Ses musiciens le respectent, le public le vénère, Kent Nagano est une star. Son horaire est extrêmement chargé. Chaque minute compte. Maxime Lataille s'occupe de son agenda et de sa correspondance. Il travaille 75 heures par semaine. Le reste du temps, il est sur appel. Il n'hésite pas à comparer «Maestro» - comme tout le monde l'appelle - à Céline Dion.

Nagano est l'antithèse de son prédécesseur, le fougueux Charles Dutoit, qui entretenait une relation orageuse avec ses musiciens.

«M. Nagano est très gentil, très poli, précise Maxime Lataille. Il dit toujours s'il vous plaît et merci.»

Poli et gentil, sauf quand on lui demande son salaire, une question qui le fait sortir de ses gonds.

L'entrevue a duré 15 minutes. Elle s'est déroulée dans un minuscule local sans fenêtre, une sorte de débarras, au Victoria Hall de Genève, une heure et demie avant le concert.

Pourquoi avez-vous choisi de diriger un orchestre?

La vie n'est pas aussi claire. Je n'ai pas pris la décision de devenir chef d'orchestre et je n'ai jamais fermé la porte à autre chose. J'ai débuté comme assistant d'orchestre à Boston. J'ai fait du piano, de l'alto et de la composition.

Vos compositions ont-elles été jouées?

Oui, mais jamais par un orchestre professionnel.

Écoutez-vous autre chose que de la musique classique?

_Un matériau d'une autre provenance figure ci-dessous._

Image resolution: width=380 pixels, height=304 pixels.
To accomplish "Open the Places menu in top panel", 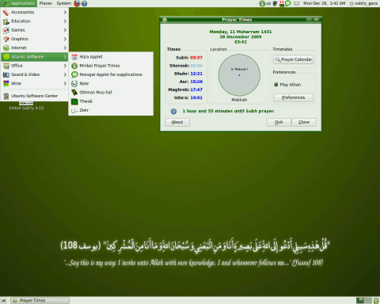I will pos(45,3).
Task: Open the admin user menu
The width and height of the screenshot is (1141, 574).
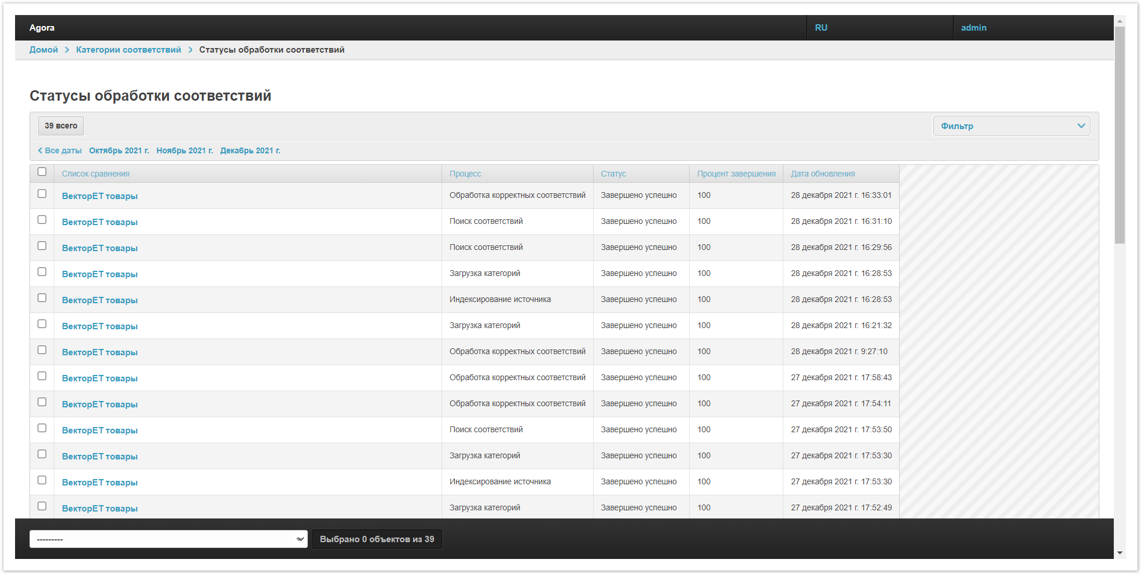Action: 973,28
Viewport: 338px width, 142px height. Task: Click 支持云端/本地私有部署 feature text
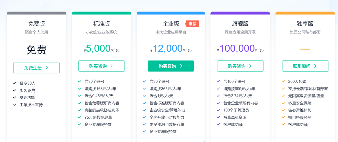[x=308, y=89]
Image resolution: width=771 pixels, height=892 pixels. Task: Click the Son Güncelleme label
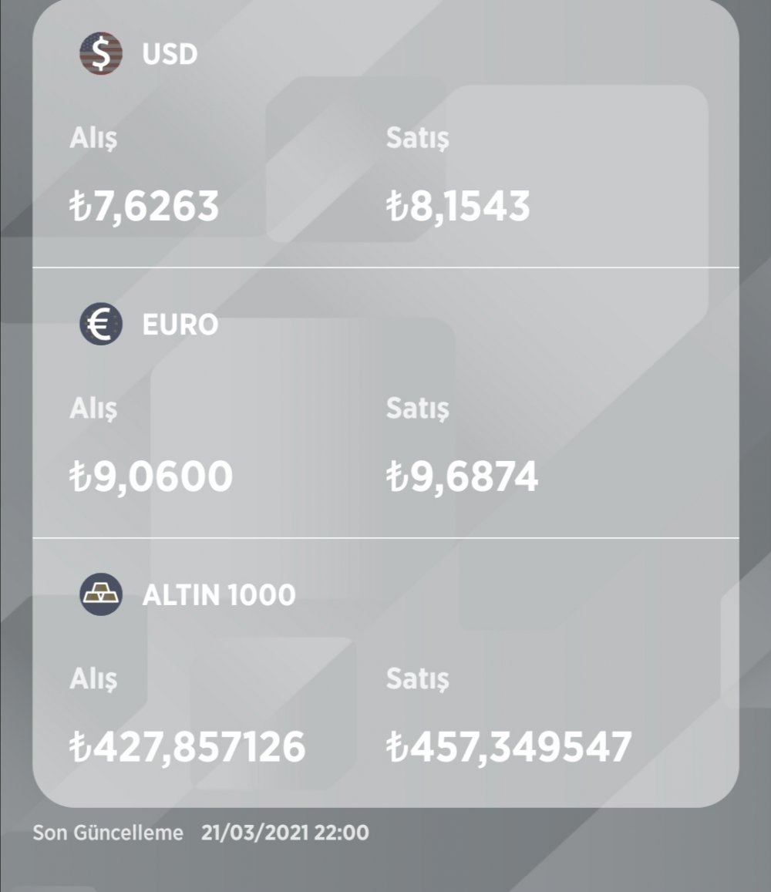[x=108, y=833]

À la maison, on préfère le silence. On a besoin de silence. On est trois pianistes [sa femme, sa fille de 15 ans et lui]. Chez moi, c'est comme un conservatoire. J'essaie aussi de rester en contact avec mon public, sinon je risque d'être isolé. Le rôle d'un directeur musical est de servir le public, mais, pour le servir, il faut le connaître et savoir ce qu'il écoute.

Est-ce que votre maison principale est à Paris (où étudie sa fille)?

Non, elle est à San Francisco. À Paris, nous avons un pied-à-terre, pas une maison.

À Montréal, vous vivez à l'hôtel St. James (un cinq étoiles situé dans le Vieux-Montréal)?

J'y vivais, mais plus maintenant.

Et dans quel hôtel êtes-vous?

Je préfère ne pas le dire pour préserver mon intimité.

Vous travaillez 14 semaines par année pour l'OSM?

... Oui.

Combien gagne un chef d'orchestre de votre calibre?

(Nagano se rembrunit.)

Je ne le sais pas.

Combien gagnez-vous?

(Nagano se lève, il veut partir. La directrice des relations publiques est dans tous ses états. On se marche sur les pieds dans le débarras.)

Qu'avez-vous accompli de plus important depuis 2006 à Montréal?

(Nagano se rassoit. Il réfléchit, la question lui tient à coeur.)

Le plus important? L'âge moyen des spectateurs qui a baissé. Il se situe autour de 30 ans. Les jeunes viennent si la qualité de l'orchestre est exceptionnelle.

Inviter Fred Pellerin, c'était votre idée?

Oui, une institution doit refléter les racines d'un pays et Fred Pellerin a trouvé une façon de raconter des fables et des contes vieux de plus de 100 ans.

Quel est votre compositeur préféré?

Celui que nous jouons le plus souvent est Jean-Sébastien Bach.

L'entrevue est terminée. Nagano est furieux. Il apostrophe la directrice des relations publiques. «Mais ce n'est pas possible d'avoir des questions comme ça!», lance-t-il en sortant en trombe du débarras.

Le budget annuel de l'OSM est de 28,4 millions; 38% proviennent de subventions gouvernementales

Une journée typique de Nagano

9h15: arrivée au bureau

De 10h à 12h30: répétition avec l'orchestre

Après-midi: réunions (souvent avec l'équipe artistique)

Avant le concert: cocktail avec des donateurs

Soir: concert

Après le concert: Nagano reçoit dans sa loge

De 23h à 1h: souper avec des artistes

Kent Nagano en bref

Kent Nagano est à l'OSM depuis 2006. Son contrat a été renouvelé jusqu'en 2020.

Nombre de semaines de travail par année: 14.

Salaire: tabou. En 2010, La Presse a écrit que Kent Nagano était payé 1 million par année. Le Devoir parlait plutôt de 1,5 million.

Autres activités: Il est le premier chef invité de l'Orchestre symphonique de Göteborg, en Suède. À partir de 2015, il sera aussi directeur musical de l'Opéra de Hambourg.